Wednesday, August 31, 2011

Alive Again


It is a great feeling to know that I’m alive. To struggle and to fight and to complete abandonment of self for the greater purpose of my existance. I’m alive again. Blood flows in my veins and my heart beats again. I missed this day. I love the Lord Jesus with all my heart, with all my soul, with all my strength, and with all my mind. He brought me back again.

Yesterday i cried out to God pouring out all my guilt and shame. I asked desperately for Him to take me back, to take me as I am, to take all my shame and pain. He was a merciful God for I have received grace and mercy even in the midst of my doubt and frustration. I thought He would never come for me, that He would never take me for I am filthy and unbearable. But I have received grace and mercy, a favor I am undeserving.

All I am now before God is in awe of His wonderful Love and His amazing grace. He never fails to be there for me. I want to once again dedicate my life to Jesus. And saying His name over and over again is sweet and beautiful. Jesus is the only person that can make me feel loved more than what I can long for.  He makes me feel whole again, lacking nothing.

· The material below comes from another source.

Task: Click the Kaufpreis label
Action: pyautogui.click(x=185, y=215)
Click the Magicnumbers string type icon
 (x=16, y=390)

I know that the consequences are there, during the times I’ve looked somewhere else for this kind of love. That in those searching times, I have hurt people in the process. I have learned so much and in that much I have hurt other people so much too. I never meant it to happen. I can only ask forgiveness now but I have to face the results of my actions.

To those people whom I have hurt in the process, please forgive me. I’m sorry that you have to be part of my mess but thank you because being part of it showed me a greater struggle to overcome. I have learned so much. And in the process I have found the greatest love in my life and my love for Jesus grew even more stronger.

All in all I am alive more than before. I can’t find a better word to describe this ecstatic feeling that I have. My spirit is delightful and my soul rejoices as if dancing again and again in a cloud of His presence.